Argentina: Riot police confront Milei austerity protests
March 19, 2024Argentinian police deployed water cannons, batons and tear gas against anti-austerity demonstrators blocking key roads into the capital, Buenos Aires, on Monday.
Protesters responded by hurling stones at the police, injuring two officers and a journalist, according to local media.
Why were the protests called?
Thousands of supporters of various social movements have been protesting against severe cuts to social services and subsidies in Argentina, imposed by ultra-libertarian President Javier Milei as he attempts to combat an acute economic crisis.
The demonstrations were called by representatives of trade unions and other social movements claiming that 40,000 soup kitchens were running out of food to feed struggling families after Milei's government suspended supplies pending an audit.
"The hunger in the neighborhoods is terrible," Maria Medina, from the leftist organization Polo Obrero, told the AFP news agency. "They haven't delivered goods to the soup kitchens for four months and the kids need it."
Milei taking campaign 'chainsaw' to public sector
With inflation at over 270% and an estimated 50% of the population in the once prosperous South American country living below the poverty line, Milei wants to reduce state benefits to a minimum and cut subsidies for electricity, gas, water and public transport.
He often appeared wielding a chainsaw on the campaign trail to indicate his plans for cuts.
One hundred days after coming to power with a promise to halt an "orgy of public spending," Milei has halved the number of government ministries to just nine, slashed 50,000 public jobs, suspended all new public works contracts and ripped away generous fuel and transport subsidies.
From a purely financial perspective, the cuts have allowed the Buenos Aires government to record a first budgetary surplus in over a decade – much to the pleasure of the International Monetary Fund (IMF) which has a $44 billion credit program with Argentina.
"Stabilization is working, better than one originally imagined, but there are questions about governance," economist Marina Dal Poggetto said in a recent Argentinian television interview.

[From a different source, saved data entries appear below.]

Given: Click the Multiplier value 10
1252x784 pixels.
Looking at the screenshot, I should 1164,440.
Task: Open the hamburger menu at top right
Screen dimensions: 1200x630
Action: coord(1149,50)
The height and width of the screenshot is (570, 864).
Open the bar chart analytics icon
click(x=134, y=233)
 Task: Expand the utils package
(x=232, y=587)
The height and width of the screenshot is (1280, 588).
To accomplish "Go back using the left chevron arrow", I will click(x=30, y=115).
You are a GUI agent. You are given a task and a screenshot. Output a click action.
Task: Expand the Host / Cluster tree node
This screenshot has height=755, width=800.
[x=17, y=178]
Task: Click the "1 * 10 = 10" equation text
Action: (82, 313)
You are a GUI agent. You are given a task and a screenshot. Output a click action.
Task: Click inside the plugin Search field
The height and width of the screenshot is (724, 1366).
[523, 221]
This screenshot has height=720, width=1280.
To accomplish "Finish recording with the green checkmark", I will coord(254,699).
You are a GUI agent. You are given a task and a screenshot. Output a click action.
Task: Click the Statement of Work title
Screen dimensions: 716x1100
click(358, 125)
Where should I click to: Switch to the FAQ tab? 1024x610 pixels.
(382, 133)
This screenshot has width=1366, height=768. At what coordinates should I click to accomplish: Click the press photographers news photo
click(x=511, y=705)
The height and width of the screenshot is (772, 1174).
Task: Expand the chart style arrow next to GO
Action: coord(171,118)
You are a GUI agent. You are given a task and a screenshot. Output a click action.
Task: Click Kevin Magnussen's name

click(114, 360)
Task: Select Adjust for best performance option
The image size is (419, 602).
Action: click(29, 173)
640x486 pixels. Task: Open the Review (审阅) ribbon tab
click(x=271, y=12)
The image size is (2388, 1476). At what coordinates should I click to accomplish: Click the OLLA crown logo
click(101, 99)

Milei cuts encountering resistance in Congress too
But Milei has come under fire for shutting down the state news agency and anti-discrimination agency, and removing funding for scientific research and the cinema industry.
Milei took office warning things would get much worse for people in Argentina before they get better, and so it has proved.
The devaluation of the currency, the peso, by 54% has caused relative purchasing power to plummet, resulting in a slowdown in consumption and economic growth. Month-on-month inflation is starting to slow, but year-on-year figures stood at 276% in February.
Milei says he is determined to push on with his program of tough love, but his minority party is still facing resistance from rivals in Congress and scrutiny from legal experts who have questioned the constitutionality of some of his measures.
The Senate last week rejected a "mega-decree" that seeks to alter or repeal more than 300 existing standards, such as removing rent caps and relaxing labor laws.
"Milei would like to promote his political and economic project at 100 kilometers per hour," Carlos Malamud, a researcher at the Elcano Royal Institute, told AFP. "But the government's cruising speed is much lower."
Milei, Pope Francis, Davos and Donald Trump
Milei has not stopped courting controversy since swapping the colorful campaign trail for the presidency.
A social media junkie, he has regularly trashed his political opponents online with bizarre posts and memes. During a speech to world leaders in Davos in January, he took aim at socialism, "radical feminism," the "bloody agenda of abortion" and "social justice."
Despite being raised a Catholic, he repeatedly insulted Argentine Pope Francis while on the campaign trail — but recently flew to Rome to reconcile with the pontiff.
He also cosied up to former US President Donald Trump on the sidelines of a conservative conference in Washington.